A High-Throughput and Memory-Efficient Deblocking Filter Hardware Architecture for VVC

Abstract

Video coding has become more and more important since high-resolution and high-quality videos have been used in a variety of application areas. Deblocking filter (DBF) is a video coding technology which can improve both video quality and coding efficiency. However, its hardware architecture design suffers from huge computations and high memory requirements. Moreover, the latest Versatile Video Coding (VVC) standard extends DBF with several complex enhancements, which makes the design more difficult. In this paper, a high-throughput and memory-efficient DBF hardware architecture for VVC systems is presented. By analyz-ing the DBF algorithm, we firstly propose a unified filter core to perform edge filtering process with low complexity, and two resource sharing techniques are utilized to reduce hardware costs.
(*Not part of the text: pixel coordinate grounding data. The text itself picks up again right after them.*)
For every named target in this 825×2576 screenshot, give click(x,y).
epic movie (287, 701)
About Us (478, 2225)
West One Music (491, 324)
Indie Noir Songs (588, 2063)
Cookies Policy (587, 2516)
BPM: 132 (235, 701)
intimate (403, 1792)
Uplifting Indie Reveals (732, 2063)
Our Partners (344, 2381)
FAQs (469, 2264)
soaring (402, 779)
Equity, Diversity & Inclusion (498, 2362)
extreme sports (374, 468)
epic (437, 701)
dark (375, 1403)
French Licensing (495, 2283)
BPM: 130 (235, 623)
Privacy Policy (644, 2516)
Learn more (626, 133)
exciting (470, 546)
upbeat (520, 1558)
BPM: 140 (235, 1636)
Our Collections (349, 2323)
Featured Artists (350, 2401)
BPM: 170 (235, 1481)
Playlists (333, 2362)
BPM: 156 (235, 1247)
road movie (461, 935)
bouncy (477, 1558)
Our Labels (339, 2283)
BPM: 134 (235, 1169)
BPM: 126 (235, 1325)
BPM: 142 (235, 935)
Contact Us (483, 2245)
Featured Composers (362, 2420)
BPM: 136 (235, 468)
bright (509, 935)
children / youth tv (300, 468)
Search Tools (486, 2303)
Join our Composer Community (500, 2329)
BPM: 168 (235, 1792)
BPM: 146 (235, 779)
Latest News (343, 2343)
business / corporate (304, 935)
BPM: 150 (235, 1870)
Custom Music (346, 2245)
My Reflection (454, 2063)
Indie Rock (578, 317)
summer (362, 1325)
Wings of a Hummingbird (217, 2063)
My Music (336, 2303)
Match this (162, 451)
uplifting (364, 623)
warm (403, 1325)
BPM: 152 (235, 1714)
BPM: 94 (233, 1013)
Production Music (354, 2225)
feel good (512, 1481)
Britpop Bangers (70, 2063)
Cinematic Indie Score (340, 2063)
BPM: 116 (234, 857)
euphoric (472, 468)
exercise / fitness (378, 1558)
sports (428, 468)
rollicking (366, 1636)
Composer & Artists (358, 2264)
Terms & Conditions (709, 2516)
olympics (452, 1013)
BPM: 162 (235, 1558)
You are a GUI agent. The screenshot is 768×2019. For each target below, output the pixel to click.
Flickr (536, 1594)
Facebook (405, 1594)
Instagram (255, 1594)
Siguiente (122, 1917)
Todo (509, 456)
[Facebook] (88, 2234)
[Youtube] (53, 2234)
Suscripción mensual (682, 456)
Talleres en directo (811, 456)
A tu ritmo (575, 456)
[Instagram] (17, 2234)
Furthermore, we propose a whole DBF architecture to process all the edges in a coding tree unit (CTU). To improve its throughput, we propose novel pre-calculation processing flow and double processing flow to fully utilize pipelining and parallel processing techniques. At the same time, to reduce its memory requirements, we propose four novel data reuse approaches to fully utilize intermediate data reusabilities. Synthesis results show that our proposed hardware architecture can support real-time VVC DBF processing of $7680\times 4320$ at 158 frames/s at 500 MHz working frequency. The hardware costs are only 163.2k gate count and three two-port on-chip SRAMs with data width of 128 bits and depth of 32. Compared with other state-of-the-art works for previous standards, our proposed VVC DBF hardware architecture achieves good results in performance, area efficiency and memory efficiency.